◆ Selected excerpt
★ ★ ★ ★ ★

The astronauts will employ safety protocols similar to those used on spacewalks, ESA officials said. They'll also test out a new communication system during their cave mission, which will be monitored by a mission control team based at the cave's entrance.

CAVES 2012 is designed to be as realistic a space simulation as possible, according to ESA. Briefings with mission contol will be held twice a day, as they are aboard the International Space Station. And the crew will be allowed only one shipment of supplies during their six-day cave stay.

Three of the six CAVES 2012 astronauts already have spaceflight experience. Noguchi flew aboard the space shuttle Discovery's STS-114 mission in 2005 and the space station's Expedition 22 in 2009-2010. He has logged a total of 177 days in space.

Finke has notched two six-month stays aboard the space station, once in 2004 and again in 2009. He also flew on the shuttle's STS-134 mission in 2011, which was the final flight of the shuttle Endeavour. He has a total of 381 days on orbit.

Feustel also flew aboard STS-134. He has one other shuttle mission under his belt as well — the STS-125 flight of Atlantis in 2009, which was the last mission to service NASA's venerable Hubble Space Telescope.

The CAVES concept dates to 2006, and a test course took place in 2008. Since then, the project has introduced more spaceflight-like components, ESA officials said. Last year, five astronauts — representing NASA, ESA and the Russian and Japanese space agencies — took part.

NASA also operates several space-analogue missions of its own, including the undersea NEEMO (NASA Extreme Environment Mission Operations Program) project off the coast of Florida. NEEMO-16 wrapped up in June.

★ ★ ★ ★ ★

◆ Given records

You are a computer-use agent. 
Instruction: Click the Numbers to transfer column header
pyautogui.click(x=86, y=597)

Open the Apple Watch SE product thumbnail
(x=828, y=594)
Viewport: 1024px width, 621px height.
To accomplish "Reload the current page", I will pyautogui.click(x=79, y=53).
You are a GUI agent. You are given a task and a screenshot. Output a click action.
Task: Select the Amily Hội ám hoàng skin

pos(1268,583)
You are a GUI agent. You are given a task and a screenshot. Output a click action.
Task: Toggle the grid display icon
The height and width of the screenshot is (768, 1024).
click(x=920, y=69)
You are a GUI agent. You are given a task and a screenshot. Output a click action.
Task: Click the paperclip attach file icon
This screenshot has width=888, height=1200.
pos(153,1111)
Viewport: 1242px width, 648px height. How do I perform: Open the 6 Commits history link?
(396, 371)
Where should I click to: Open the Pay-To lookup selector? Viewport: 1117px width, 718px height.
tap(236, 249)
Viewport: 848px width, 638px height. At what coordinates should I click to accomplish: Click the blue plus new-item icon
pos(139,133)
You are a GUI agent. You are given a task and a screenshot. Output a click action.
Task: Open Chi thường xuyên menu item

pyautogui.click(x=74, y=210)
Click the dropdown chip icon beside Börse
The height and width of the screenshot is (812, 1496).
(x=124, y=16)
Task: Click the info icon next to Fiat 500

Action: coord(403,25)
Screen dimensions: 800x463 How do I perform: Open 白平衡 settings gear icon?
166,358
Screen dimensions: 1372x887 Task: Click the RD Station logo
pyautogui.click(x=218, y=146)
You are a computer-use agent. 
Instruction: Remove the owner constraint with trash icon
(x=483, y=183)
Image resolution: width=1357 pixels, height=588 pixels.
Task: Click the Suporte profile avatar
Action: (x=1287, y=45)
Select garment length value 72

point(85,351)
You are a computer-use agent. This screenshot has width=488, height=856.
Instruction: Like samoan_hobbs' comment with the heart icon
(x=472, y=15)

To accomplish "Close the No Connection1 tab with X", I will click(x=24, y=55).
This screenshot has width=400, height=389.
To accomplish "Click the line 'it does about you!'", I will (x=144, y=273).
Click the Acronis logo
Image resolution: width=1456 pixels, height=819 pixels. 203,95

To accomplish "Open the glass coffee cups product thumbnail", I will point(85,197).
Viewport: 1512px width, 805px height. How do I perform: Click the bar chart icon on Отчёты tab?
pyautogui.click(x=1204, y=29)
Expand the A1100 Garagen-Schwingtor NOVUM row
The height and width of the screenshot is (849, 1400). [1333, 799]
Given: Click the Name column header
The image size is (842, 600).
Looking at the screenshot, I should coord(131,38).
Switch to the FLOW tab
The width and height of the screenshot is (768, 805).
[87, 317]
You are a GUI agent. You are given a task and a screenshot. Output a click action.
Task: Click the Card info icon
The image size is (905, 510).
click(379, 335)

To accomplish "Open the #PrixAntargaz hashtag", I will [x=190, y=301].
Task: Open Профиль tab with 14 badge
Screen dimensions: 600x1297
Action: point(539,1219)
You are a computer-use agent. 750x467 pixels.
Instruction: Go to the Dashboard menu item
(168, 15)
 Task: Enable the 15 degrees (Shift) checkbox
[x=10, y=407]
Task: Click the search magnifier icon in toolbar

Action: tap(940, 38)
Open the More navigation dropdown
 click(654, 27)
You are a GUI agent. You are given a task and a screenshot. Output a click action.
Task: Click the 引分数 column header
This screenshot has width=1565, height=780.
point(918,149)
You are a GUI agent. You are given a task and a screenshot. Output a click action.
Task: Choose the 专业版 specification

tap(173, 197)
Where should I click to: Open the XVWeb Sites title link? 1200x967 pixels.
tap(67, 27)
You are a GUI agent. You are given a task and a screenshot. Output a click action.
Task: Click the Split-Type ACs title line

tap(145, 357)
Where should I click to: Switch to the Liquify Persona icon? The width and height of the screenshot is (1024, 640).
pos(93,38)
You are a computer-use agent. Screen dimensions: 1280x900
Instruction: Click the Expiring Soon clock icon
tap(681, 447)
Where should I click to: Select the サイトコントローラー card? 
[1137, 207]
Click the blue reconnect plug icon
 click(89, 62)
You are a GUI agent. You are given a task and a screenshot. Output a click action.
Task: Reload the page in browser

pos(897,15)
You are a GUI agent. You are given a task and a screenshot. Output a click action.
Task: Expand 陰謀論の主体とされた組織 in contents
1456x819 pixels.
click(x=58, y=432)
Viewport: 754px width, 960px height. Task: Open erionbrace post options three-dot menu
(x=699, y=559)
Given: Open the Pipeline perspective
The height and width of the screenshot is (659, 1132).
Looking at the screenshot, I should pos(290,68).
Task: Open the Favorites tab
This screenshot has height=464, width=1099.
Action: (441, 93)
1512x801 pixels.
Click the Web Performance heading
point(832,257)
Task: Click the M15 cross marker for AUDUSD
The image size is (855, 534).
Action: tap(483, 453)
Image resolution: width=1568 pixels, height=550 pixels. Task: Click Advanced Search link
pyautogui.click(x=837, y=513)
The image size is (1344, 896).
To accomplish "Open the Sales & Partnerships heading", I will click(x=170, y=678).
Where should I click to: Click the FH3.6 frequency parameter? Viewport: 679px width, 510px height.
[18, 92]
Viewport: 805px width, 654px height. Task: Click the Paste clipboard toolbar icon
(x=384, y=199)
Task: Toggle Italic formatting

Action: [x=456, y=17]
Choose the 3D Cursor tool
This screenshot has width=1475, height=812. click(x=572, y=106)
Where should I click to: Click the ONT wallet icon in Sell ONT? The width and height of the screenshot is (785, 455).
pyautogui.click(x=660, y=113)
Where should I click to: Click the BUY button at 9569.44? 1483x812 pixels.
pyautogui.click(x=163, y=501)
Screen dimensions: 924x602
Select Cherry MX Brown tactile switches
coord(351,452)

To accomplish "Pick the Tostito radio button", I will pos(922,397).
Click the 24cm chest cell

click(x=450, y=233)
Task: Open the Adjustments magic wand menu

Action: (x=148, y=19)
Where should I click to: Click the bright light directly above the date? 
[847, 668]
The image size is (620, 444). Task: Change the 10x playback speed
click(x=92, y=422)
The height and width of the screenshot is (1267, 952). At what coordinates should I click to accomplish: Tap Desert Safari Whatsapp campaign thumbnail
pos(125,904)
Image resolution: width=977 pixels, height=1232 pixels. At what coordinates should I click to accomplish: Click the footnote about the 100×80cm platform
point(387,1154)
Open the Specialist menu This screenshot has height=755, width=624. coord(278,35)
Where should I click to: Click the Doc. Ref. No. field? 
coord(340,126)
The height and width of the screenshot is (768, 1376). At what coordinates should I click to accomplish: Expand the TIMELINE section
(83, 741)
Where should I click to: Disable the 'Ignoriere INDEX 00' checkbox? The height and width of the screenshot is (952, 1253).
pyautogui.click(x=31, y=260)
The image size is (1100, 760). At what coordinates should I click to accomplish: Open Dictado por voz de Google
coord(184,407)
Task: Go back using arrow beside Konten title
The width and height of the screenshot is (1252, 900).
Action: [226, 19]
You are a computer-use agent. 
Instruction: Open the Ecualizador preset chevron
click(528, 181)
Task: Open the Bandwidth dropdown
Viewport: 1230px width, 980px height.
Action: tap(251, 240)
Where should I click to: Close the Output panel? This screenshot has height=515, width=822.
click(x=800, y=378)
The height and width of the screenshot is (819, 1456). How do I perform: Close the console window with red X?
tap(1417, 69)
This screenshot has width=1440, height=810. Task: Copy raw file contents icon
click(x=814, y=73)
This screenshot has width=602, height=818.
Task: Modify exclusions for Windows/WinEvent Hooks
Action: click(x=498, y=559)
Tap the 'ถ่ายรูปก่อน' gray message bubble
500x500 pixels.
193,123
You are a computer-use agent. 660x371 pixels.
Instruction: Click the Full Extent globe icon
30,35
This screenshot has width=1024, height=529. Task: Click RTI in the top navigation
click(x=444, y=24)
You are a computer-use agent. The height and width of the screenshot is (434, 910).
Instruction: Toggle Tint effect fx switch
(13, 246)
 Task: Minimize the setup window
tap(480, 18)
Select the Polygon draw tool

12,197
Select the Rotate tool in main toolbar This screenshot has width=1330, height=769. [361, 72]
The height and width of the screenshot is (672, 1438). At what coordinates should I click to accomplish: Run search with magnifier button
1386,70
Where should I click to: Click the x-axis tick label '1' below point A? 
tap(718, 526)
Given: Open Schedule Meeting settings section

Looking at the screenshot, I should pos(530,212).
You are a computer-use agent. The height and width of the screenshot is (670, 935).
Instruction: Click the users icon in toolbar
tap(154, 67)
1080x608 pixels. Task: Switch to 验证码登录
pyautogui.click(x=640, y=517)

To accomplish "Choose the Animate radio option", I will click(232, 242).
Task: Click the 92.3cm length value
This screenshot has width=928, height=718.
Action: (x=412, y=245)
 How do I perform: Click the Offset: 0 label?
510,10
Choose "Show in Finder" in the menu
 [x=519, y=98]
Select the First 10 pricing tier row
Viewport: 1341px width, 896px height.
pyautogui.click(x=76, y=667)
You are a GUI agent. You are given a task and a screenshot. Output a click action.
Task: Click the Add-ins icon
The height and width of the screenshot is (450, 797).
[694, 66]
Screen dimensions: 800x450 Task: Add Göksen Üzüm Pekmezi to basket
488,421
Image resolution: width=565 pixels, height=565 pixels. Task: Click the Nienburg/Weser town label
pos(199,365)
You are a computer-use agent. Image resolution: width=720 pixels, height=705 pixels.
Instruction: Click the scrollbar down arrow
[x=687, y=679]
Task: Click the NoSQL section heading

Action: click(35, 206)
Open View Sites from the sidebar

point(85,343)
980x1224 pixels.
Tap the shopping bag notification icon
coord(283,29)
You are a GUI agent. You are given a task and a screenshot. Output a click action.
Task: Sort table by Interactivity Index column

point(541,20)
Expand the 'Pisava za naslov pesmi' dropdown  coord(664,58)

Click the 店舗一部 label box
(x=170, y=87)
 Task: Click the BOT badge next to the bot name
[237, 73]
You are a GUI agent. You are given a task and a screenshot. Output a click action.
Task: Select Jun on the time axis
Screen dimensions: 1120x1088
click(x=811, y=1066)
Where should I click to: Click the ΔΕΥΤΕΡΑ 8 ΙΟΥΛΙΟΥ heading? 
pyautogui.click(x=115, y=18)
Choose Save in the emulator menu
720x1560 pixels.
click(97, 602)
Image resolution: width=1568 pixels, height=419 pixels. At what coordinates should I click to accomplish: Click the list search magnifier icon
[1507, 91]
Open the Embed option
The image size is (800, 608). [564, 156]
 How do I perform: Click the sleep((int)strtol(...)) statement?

★ ★ ★ ★ ★

◆ Set exercise 1
According to the CAVES 2012 article, why are mission control briefings held twice a day? Answer in one to three sentences.
◆ Set exercise 2
Gather every line of the entries that contains the word "Reload".
The CAVES 2012 article and the entries come from separate, unrelated sources.

◆ Full response 1
ESA designed CAVES 2012 to be as realistic a space simulation as possible. The twice-daily briefings follow the schedule used aboard the International Space Station.

◆ Full response 2
To accomplish "Reload the current page", I will pyautogui.click(x=79, y=53).
Task: Reload the page in browser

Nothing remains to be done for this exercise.